*** Records for the task ***

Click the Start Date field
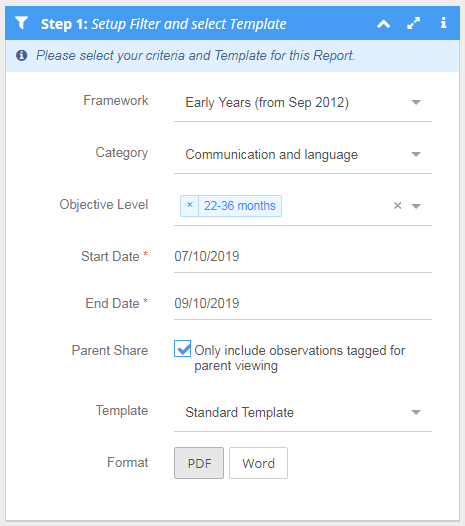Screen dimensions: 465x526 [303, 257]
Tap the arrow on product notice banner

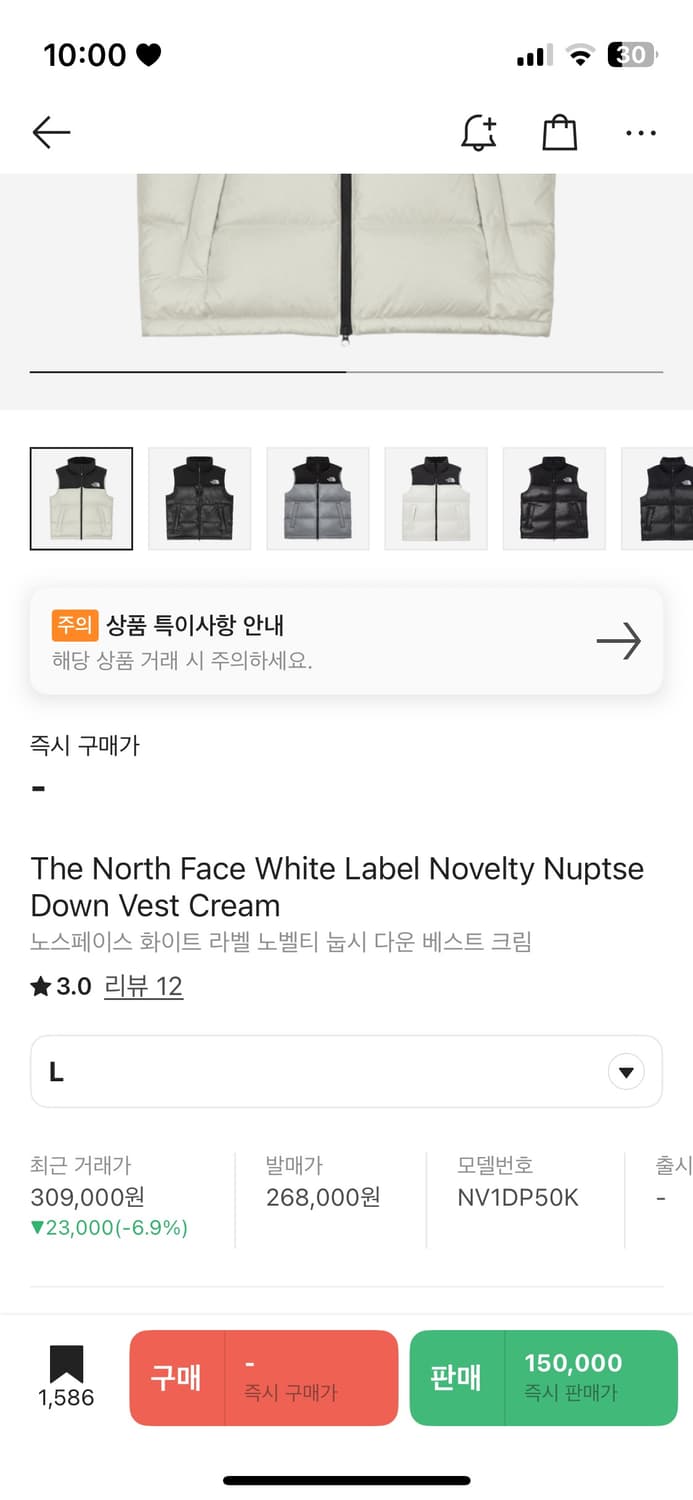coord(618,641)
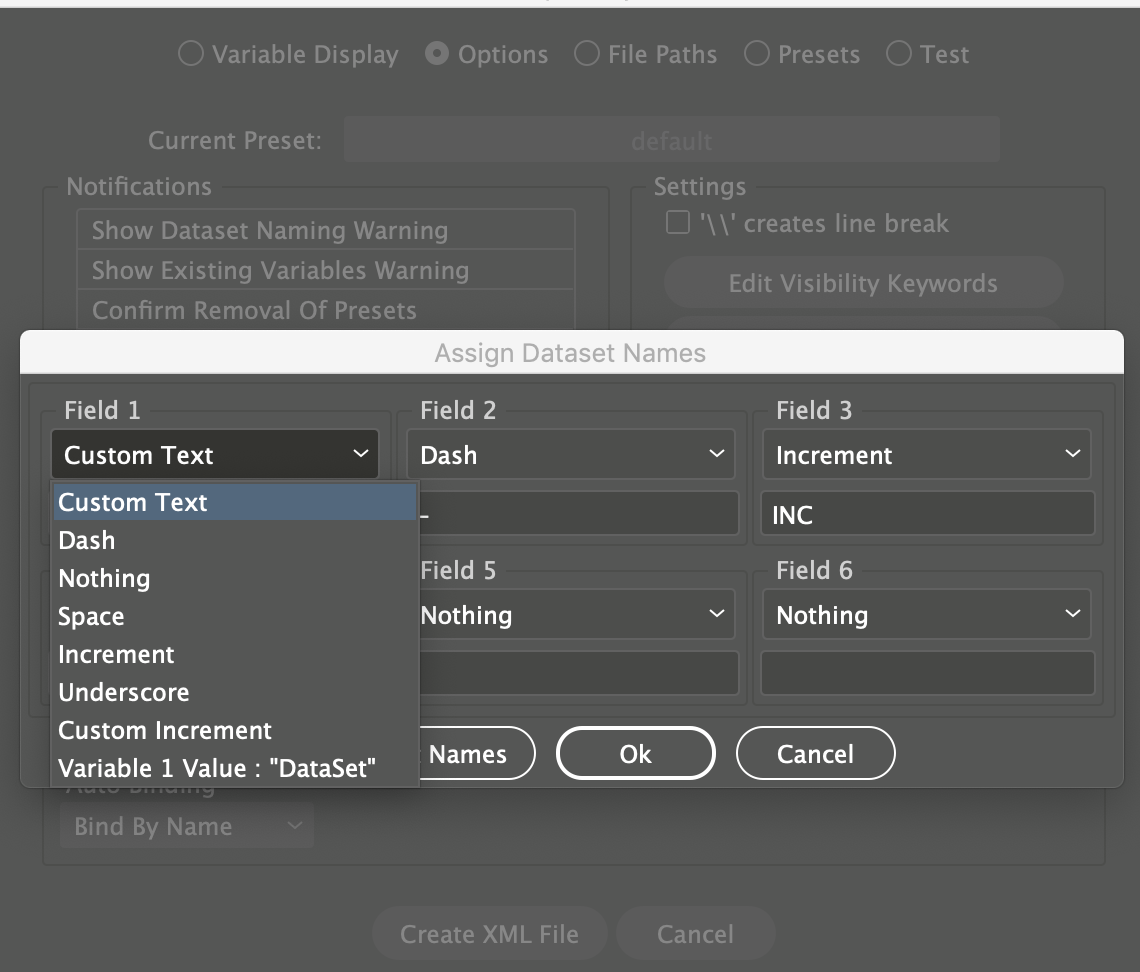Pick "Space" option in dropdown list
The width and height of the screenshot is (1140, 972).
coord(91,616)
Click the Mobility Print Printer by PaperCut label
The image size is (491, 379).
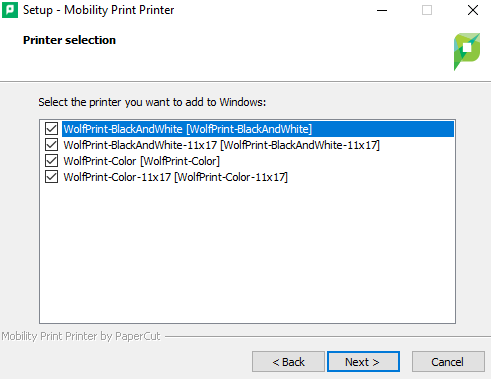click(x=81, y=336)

***

[Problem statement] Your copy must hold every record above in its exact wording and must hold no pictures.

[Answer to the problem]
Click the Start Date field
Screen dimensions: 465x526 [303, 257]
Tap the arrow on product notice banner

coord(618,641)
Pick "Space" option in dropdown list
The width and height of the screenshot is (1140, 972).
coord(91,616)
Click the Mobility Print Printer by PaperCut label
The image size is (491, 379).
click(x=81, y=336)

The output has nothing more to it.